You can create generators using comprehension syntax with parentheses:

comprehension_based_complete_list = [
    i for i in range(10)  # List comprehension
]

comprehension_based_iterable_list = (
    i for i in range(10)  # Generator comprehension
)

print(f'{type(comprehension_based_complete_list)=}')
print(f'{type(comprehension_based_iterable_list)=}')

Advanced Generator Usage: Efficient Searching

Let's use generators for memory-efficient searching:

found = []
for (i, (k, v)) in enumerate(collection.items()):
    if v == 93:
        print(f'Found a 93 on loop {i=} for {k=}')
        found.append(k)

    if len(found) == 2:
        break

print(f'Collection has {len(collection)=} items, searched through {i+1} pairs')

This approach only loads one key:value pair at a time, similar to inspecting fruit at a market - you examine one piece at a time rather than loading all fruit into your arms.

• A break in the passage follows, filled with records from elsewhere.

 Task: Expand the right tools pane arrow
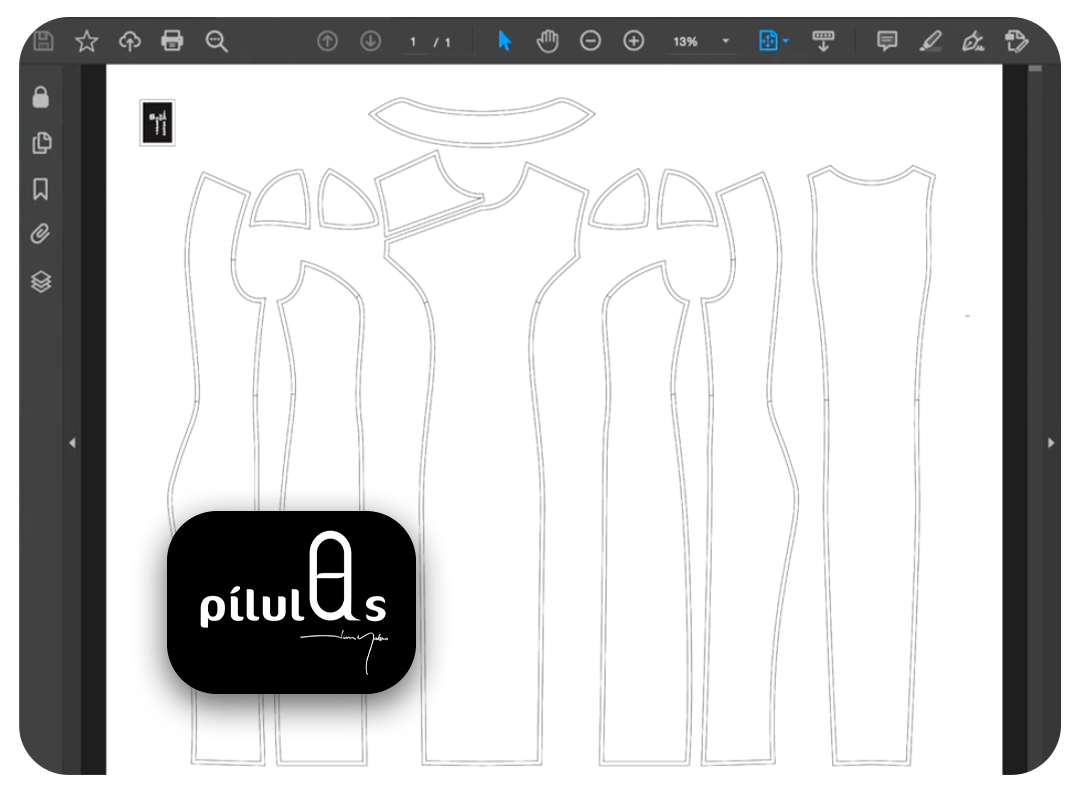pyautogui.click(x=1050, y=442)
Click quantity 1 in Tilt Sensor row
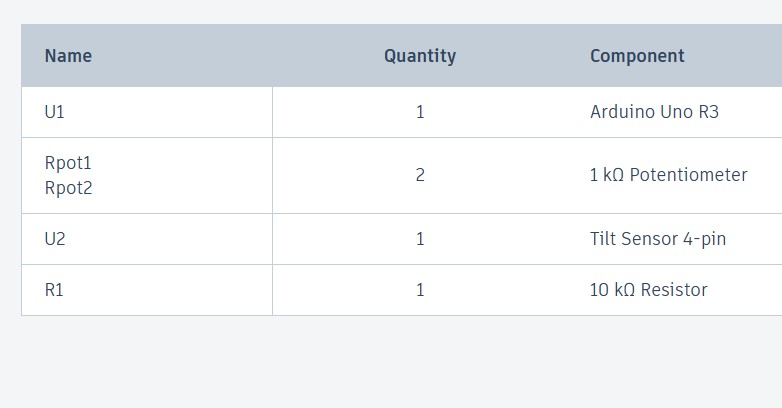The image size is (782, 408). 420,239
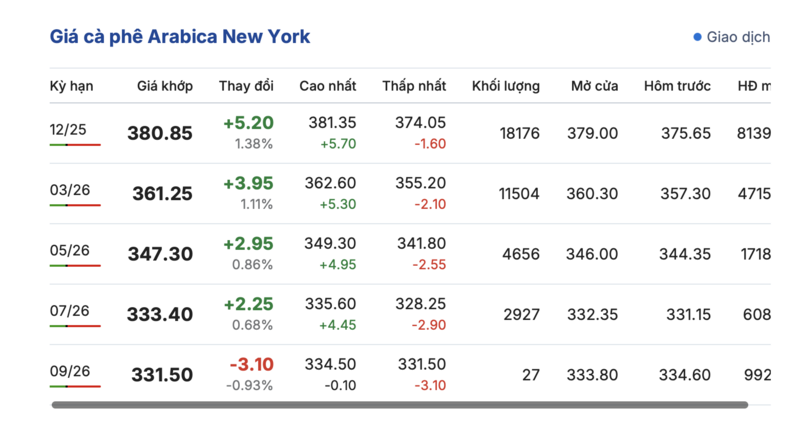This screenshot has width=800, height=429.
Task: Click the Giá cà phê Arabica New York title
Action: click(180, 37)
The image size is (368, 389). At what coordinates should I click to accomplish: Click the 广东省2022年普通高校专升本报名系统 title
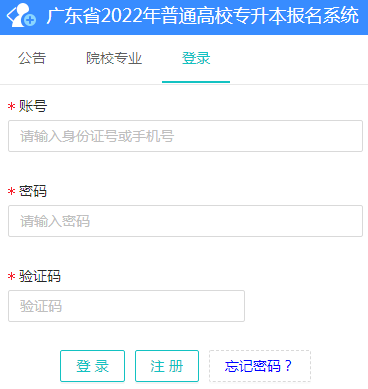click(203, 16)
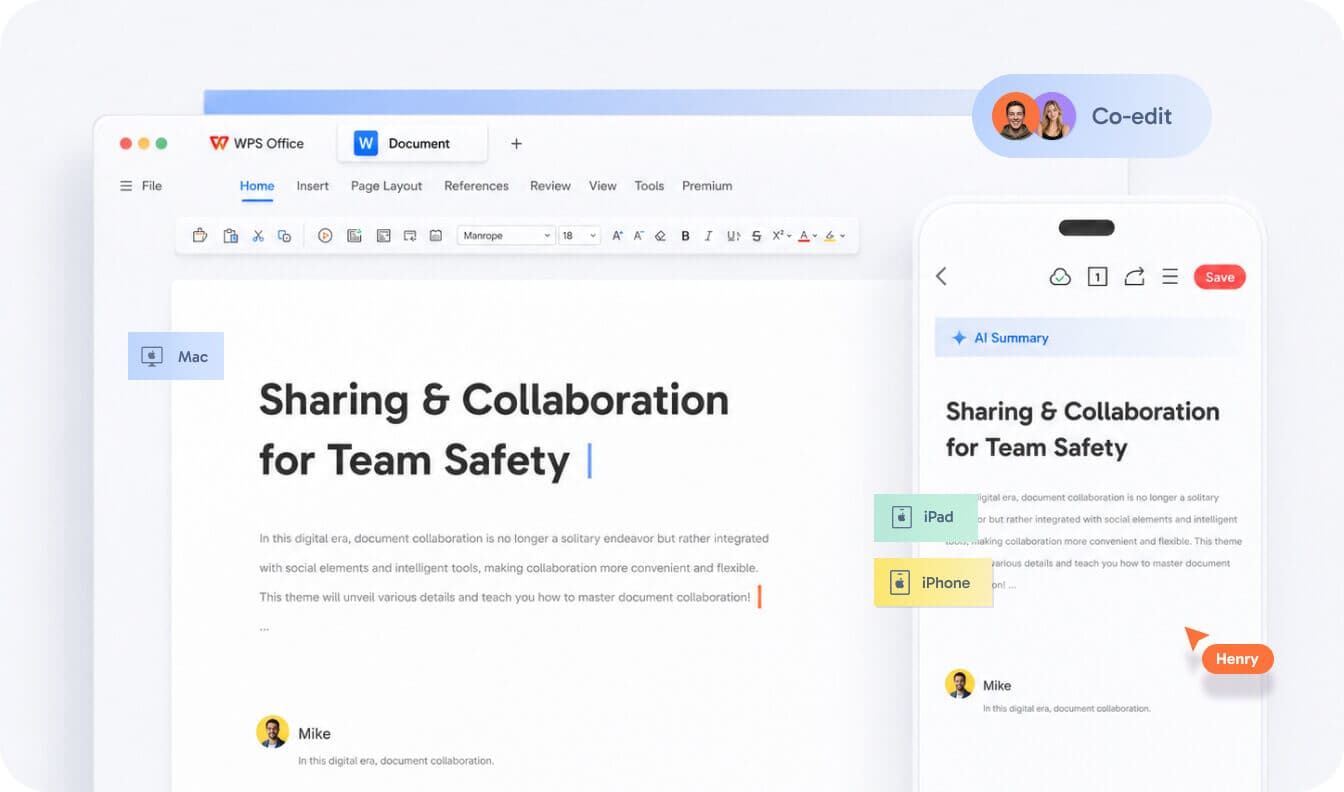Toggle strikethrough formatting
The image size is (1344, 792).
[x=756, y=236]
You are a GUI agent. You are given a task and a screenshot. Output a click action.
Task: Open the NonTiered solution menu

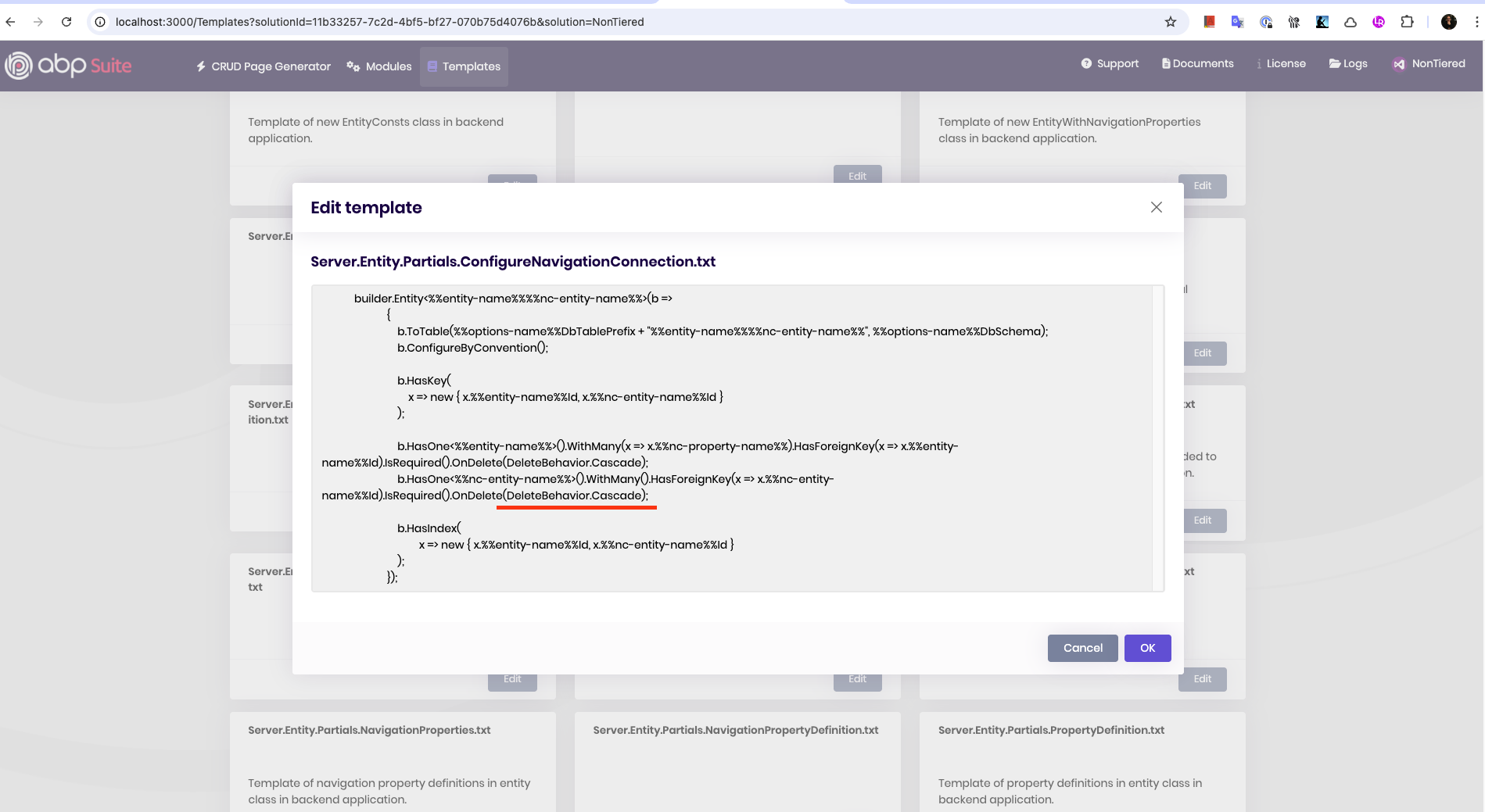[1429, 63]
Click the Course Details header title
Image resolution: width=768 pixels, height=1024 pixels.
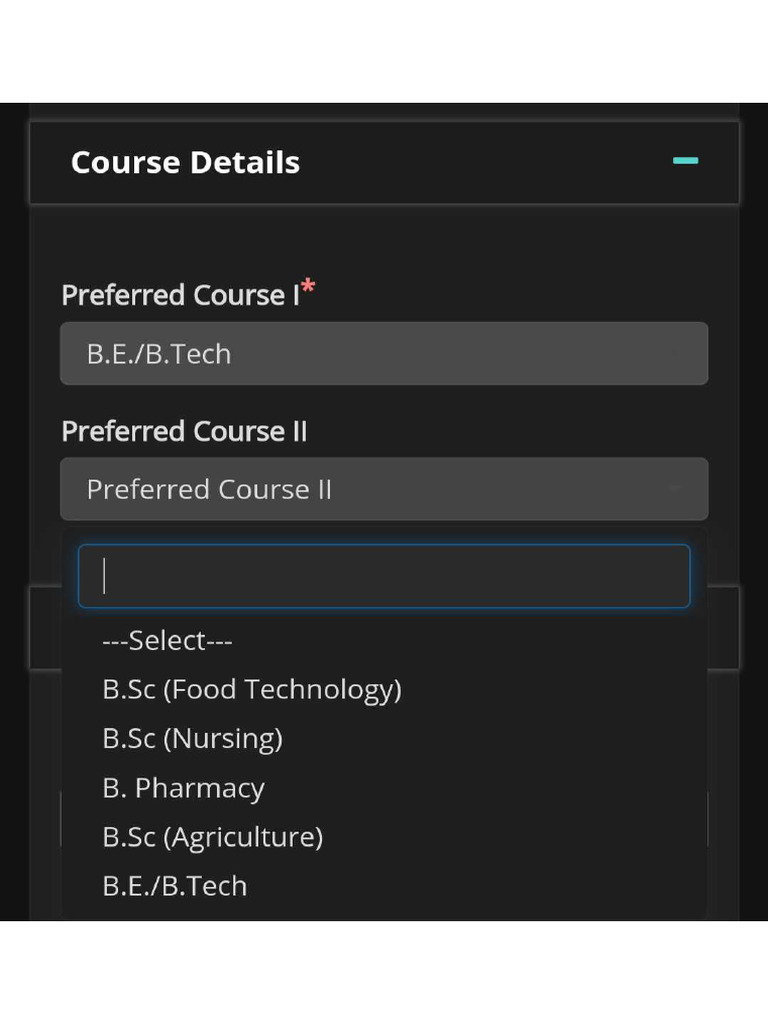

Error Handling with Generators

Always handle StopIteration when working with generators:

collections_generator = iter(collection.items())

found = []
while len(found) < 2:
    try:
        k, v = next(collections_generator)
        if v == 53:  # Value that occurs only once
            print(f'Found a 53 for {k=}')
            found.append(k)
    except StopIteration:
        print('We ran out of data to search')
        break  # CRITICAL: Must break to avoid infinite loop

found

Real-World Example: User Management

Let's create a practical example with user objects:

class User:
    def __init__(self, name, age, active=True):
        self.name = name
        self.age = age
        self.active = active

    def toggle_active(self):
        self.active = not self.active
        return True

    def __repr__(self):
        return f'<User> {self.name=} | {self.age=} | {self.active=}'

# Create users with comprehension
user_names = ['Patrick', 'Matthew', 'Linux Admin', 'Operating Doctor', 'Data Scientist']
users = [
    User(name=name, age=np.random.randint(80))
    for name in user_names
]

Conditional Operations on Collections

Toggle inactive status for users under 18:

for user in users:
    if user.age < 18:
        user.toggle_active()

Memory-Efficient Patient Processing

Use generators for memory-intensive operations:

users_iter = iter(users)
max_capacity = 2
intensive_care_patients = []

while len(intensive_care_patients) < max_capacity:
    try:
        patient = next(users_iter)
        if patient.age > 30:
            intensive_care_patients.append(patient.name)
    except StopIteration:
        print('We still have capacity!')
        break

intensive_care_patients

Key Takeaways

When to Use Generators

  • Large datasets: When working with data larger than available memory
  • Streaming data: Processing data as it arrives
  • Early termination: When you might not need all results
  • Memory constraints: In resource-limited environments

When to Use Lists

  • Small datasets: When data easily fits in memory
  • Random access: When you need to access elements by index
  • Multiple iterations: When you'll iterate over the same data multiple times
  • Simple operations: When the complexity of generators isn't justified

Performance Considerations

  1. Memory usage: Generators use constant memory, lists grow with data size
  2. Speed: Lists are faster for small datasets, generators better for large ones
  3. One-time use: Generators are consumed after iteration, lists are reusable
  4. Debugging: Lists show all data, generators require iteration to inspect

The rule of thumb: Use generators for large data processing and when memory efficiency matters. Use lists for small collections and when you need multiple passes through the data.


This tutorial demonstrates the power of Python's generator and comprehension features for writing efficient, readable code that scales with your data processing needs.